Project description:We examined the association between genetic risk score (GRS) for blood pressure (BP), based on single nucleotide polymorphisms identified in previous BP genome-wide association study meta-analyses, and salt and potassium sensitivity of BP among participants of the GenSalt study (Genetic Epidemiology Network of Salt Sensitivity). The GenSalt study was conducted among 1906 participants who underwent a 7-day low-sodium (51.3 mmol sodium/d), 7-day high-sodium (307.8 mmol sodium/d), and 7-day high-sodium plus potassium (60 mmol potassium/d) intervention. BP was measured 9× at baseline and at the end of each intervention period using a random zero sphygmomanometer.
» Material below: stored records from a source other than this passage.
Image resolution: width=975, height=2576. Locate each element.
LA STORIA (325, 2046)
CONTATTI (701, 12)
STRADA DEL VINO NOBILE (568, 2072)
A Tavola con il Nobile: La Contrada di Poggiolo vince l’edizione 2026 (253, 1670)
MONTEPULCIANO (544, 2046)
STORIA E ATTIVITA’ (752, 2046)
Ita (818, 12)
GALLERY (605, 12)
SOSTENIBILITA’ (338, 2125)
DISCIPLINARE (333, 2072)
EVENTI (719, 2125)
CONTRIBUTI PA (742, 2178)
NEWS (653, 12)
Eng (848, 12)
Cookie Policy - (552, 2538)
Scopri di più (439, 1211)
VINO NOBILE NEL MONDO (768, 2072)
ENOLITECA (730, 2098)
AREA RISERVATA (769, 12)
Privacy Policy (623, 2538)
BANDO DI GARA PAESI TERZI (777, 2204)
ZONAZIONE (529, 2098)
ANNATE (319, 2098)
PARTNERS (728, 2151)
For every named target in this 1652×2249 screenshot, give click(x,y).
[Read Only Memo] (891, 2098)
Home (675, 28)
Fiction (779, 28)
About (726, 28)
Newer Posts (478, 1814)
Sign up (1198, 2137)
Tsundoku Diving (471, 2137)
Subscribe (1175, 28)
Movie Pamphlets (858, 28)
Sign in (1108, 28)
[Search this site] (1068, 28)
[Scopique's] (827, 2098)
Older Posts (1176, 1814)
Associations between systolic BP (SBP), diastolic BP, and mean arterial pressure GRS and respective SBP, diastolic BP, and mean arterial pressure responses to the dietary interventions were assessed using mixed linear regression models that accounted for familial dependencies and adjusted for age, sex, field center, body mass index, and baseline BP. As expected, baseline SBP, diastolic BP, and mean arterial pressure significantly increased per quartile increase in GRS (P=2.7×10-8, 9.8×10-8, and 6.4×10-6, respectively). In contrast, increasing GRS quartile conferred smaller SBP, diastolic BP, and mean arterial pressure responses to the low-sodium intervention (P=1.4×10-3, 0.02, and 0.06, respectively) and smaller SBP responses to the high-sodium and potassium interventions (P=0.10 and 0.05). In addition, overall findings were similar when examining GRS as a continuous measure. Contrary to our initial hypothesis, we identified an inverse relationship between BP GRS and salt and potassium sensitivity of BP. These data may provide novel implications on the relationship between BP responses to dietary sodium and potassium and hypertension.